►

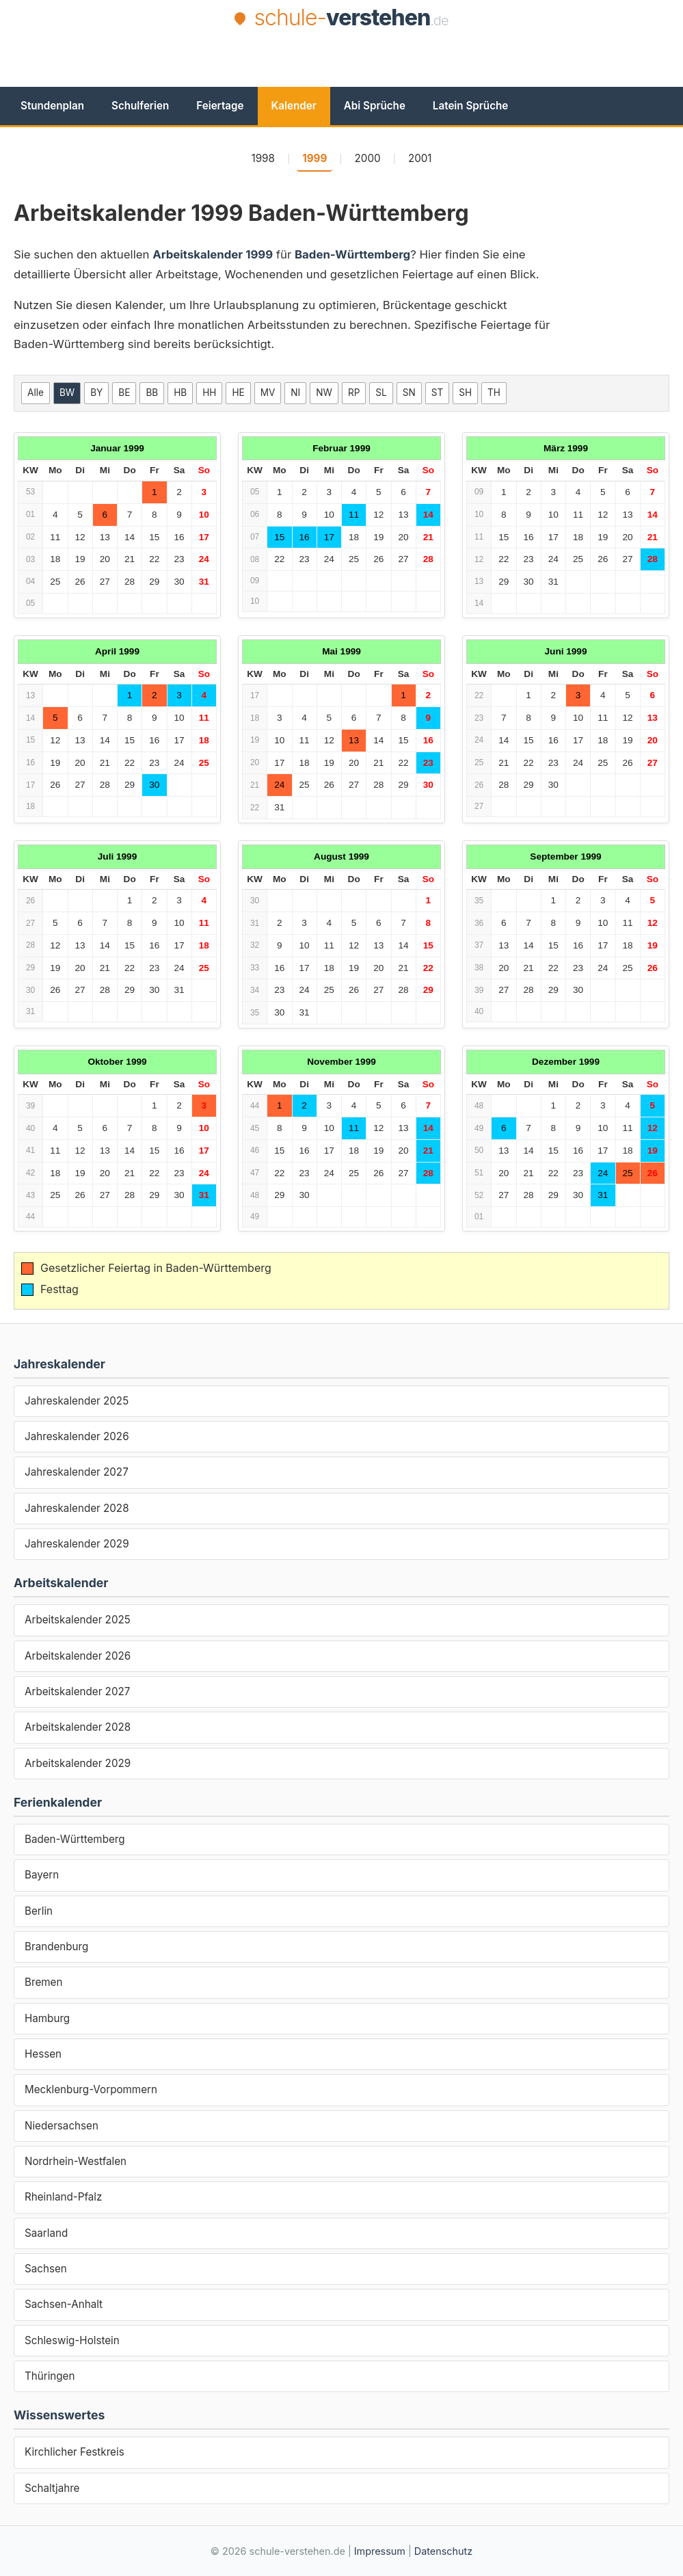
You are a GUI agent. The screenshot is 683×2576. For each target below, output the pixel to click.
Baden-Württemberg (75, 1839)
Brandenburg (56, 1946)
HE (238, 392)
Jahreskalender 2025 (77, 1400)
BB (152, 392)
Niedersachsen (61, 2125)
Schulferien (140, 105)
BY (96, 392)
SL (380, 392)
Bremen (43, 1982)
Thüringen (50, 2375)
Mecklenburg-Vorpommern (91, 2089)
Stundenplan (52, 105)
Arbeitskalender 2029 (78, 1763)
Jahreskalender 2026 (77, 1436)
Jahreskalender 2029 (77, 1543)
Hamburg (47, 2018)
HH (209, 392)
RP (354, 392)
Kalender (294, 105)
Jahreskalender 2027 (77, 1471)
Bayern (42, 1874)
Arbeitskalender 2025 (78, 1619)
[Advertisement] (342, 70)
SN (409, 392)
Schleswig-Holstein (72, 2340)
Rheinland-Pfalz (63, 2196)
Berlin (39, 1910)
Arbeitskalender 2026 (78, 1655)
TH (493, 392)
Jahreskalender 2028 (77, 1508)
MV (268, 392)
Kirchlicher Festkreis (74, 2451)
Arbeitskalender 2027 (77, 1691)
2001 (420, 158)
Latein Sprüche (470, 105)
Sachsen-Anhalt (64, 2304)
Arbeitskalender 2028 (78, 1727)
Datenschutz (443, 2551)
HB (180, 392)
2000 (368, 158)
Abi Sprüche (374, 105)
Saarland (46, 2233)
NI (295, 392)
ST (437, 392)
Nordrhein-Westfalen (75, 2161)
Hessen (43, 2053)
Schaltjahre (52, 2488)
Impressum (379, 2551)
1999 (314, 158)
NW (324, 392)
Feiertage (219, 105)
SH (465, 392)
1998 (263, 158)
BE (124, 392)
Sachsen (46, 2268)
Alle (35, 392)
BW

◄

Swap every "Jahreskalender" in the records for "Jahresübersicht" and write the records out again with everything else the same, leaving out the pictures.

You are a GUI agent. The screenshot is 683×2576. For each target below, output the pixel to click.
Baden-Württemberg (75, 1839)
Brandenburg (56, 1946)
HE (238, 392)
Jahresübersicht 2025 (77, 1400)
BB (152, 392)
Niedersachsen (61, 2125)
Schulferien (140, 105)
BY (96, 392)
SL (380, 392)
Bremen (43, 1982)
Thüringen (50, 2375)
Mecklenburg-Vorpommern (91, 2089)
Stundenplan (52, 105)
Arbeitskalender 2029 (78, 1763)
Jahresübersicht 2026 (77, 1436)
Jahresübersicht 2029 (77, 1543)
Hamburg (47, 2018)
HH (209, 392)
RP (354, 392)
Kalender (294, 105)
Jahresübersicht 2027 (77, 1471)
Bayern (42, 1874)
Arbeitskalender 2025 (78, 1619)
[Advertisement] (342, 70)
SN (409, 392)
Schleswig-Holstein (72, 2340)
Rheinland-Pfalz (63, 2196)
Berlin (39, 1910)
Arbeitskalender 2026 (78, 1655)
TH (493, 392)
Jahresübersicht 2028 (77, 1508)
MV (268, 392)
Kirchlicher Festkreis (74, 2451)
Arbeitskalender 2027 (77, 1691)
2001 (420, 158)
Latein Sprüche (470, 105)
Sachsen-Anhalt (64, 2304)
Arbeitskalender 2028 (78, 1727)
Datenschutz (443, 2551)
HB (180, 392)
2000 (368, 158)
Abi Sprüche (374, 105)
Saarland (46, 2233)
NI (295, 392)
ST (437, 392)
Nordrhein-Westfalen (75, 2161)
Hessen (43, 2053)
Schaltjahre (52, 2488)
Impressum (379, 2551)
1999 (314, 158)
NW (324, 392)
Feiertage (219, 105)
SH (465, 392)
1998 (263, 158)
BE (124, 392)
Sachsen (46, 2268)
Alle (35, 392)
BW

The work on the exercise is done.